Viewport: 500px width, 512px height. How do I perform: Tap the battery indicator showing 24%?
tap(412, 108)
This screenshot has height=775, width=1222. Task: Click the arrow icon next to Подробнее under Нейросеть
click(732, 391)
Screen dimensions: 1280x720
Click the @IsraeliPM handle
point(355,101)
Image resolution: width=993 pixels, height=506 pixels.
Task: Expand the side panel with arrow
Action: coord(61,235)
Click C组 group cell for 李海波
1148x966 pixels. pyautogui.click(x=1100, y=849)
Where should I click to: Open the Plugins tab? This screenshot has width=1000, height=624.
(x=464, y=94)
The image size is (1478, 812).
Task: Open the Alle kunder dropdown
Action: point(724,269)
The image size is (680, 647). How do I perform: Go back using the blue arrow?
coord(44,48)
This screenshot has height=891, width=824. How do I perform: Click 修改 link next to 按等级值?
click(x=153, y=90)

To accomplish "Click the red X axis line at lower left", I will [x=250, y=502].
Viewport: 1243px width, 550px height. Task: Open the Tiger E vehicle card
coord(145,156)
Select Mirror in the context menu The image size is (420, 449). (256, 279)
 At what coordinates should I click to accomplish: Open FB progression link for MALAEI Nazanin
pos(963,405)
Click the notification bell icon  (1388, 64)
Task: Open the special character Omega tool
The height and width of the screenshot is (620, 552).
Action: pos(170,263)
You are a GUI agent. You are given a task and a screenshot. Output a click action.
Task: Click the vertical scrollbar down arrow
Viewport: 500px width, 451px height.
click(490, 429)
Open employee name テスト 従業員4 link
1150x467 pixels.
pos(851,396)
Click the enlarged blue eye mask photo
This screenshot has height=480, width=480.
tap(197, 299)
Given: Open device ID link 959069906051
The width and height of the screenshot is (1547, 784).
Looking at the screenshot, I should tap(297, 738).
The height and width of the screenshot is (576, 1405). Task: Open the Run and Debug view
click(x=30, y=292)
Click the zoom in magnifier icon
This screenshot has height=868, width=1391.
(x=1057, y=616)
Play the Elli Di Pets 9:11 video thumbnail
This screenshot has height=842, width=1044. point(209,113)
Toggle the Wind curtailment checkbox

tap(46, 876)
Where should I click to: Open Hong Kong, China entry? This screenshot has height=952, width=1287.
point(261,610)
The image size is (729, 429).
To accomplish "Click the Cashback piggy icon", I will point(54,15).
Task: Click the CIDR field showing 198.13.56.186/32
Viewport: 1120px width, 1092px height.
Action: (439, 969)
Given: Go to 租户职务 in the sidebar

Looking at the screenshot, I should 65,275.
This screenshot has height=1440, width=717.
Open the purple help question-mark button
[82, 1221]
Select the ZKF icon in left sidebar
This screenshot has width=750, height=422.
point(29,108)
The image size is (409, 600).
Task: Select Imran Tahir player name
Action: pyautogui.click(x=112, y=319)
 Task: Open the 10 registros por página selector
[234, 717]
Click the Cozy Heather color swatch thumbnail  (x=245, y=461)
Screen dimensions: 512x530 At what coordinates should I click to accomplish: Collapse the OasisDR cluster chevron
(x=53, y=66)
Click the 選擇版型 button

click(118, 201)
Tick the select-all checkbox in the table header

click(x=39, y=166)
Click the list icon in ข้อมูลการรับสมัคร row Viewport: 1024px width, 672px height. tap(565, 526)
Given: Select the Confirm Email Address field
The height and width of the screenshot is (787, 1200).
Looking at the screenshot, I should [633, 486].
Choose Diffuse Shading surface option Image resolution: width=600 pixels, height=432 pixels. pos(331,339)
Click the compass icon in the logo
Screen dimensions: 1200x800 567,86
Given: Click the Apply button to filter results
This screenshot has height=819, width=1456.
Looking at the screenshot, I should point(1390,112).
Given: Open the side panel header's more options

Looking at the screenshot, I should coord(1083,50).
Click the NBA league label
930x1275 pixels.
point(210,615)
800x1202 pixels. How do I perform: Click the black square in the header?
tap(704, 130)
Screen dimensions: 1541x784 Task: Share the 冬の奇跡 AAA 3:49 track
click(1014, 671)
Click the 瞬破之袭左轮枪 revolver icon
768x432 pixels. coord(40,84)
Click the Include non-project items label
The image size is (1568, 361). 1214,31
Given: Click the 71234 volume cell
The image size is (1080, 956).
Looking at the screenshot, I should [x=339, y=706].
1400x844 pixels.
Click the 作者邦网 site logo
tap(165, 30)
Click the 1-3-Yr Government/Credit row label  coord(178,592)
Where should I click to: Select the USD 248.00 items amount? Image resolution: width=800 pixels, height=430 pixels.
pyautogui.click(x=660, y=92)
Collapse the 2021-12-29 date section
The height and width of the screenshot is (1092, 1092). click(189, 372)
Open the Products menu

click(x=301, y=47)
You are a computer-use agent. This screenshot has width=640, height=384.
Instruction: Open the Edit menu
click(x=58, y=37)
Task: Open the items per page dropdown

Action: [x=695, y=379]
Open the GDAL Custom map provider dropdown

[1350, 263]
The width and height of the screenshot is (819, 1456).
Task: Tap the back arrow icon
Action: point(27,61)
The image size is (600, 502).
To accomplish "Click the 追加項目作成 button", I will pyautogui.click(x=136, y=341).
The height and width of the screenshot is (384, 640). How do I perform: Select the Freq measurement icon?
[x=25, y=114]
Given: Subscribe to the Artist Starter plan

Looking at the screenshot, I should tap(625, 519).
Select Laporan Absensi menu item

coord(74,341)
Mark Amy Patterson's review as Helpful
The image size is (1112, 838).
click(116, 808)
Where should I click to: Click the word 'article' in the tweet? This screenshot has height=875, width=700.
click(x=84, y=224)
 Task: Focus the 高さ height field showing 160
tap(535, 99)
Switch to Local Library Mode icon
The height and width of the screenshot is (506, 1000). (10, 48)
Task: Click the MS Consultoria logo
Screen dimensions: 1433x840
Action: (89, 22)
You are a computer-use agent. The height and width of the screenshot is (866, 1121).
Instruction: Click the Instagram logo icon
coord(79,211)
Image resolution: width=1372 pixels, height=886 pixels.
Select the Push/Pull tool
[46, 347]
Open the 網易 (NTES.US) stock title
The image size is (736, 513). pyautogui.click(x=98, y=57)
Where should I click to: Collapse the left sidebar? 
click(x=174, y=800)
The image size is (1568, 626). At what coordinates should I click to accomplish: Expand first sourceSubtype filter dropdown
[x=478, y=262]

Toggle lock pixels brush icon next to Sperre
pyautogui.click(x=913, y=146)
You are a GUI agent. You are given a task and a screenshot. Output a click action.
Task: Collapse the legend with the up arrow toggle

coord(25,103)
◆ ◆ ◆ ◆ ◆
## [Task item]
Retype the records above, but only those lines that fall between the line containing "This screenshot has height=1440, width=717." and the line containing "Click the Cozy", with both of those lines included, exactly as written.

## [Reply]
This screenshot has height=1440, width=717.
Open the purple help question-mark button
[82, 1221]
Select the ZKF icon in left sidebar
This screenshot has width=750, height=422.
point(29,108)
The image size is (409, 600).
Task: Select Imran Tahir player name
Action: pyautogui.click(x=112, y=319)
 Task: Open the 10 registros por página selector
[234, 717]
Click the Cozy Heather color swatch thumbnail  (x=245, y=461)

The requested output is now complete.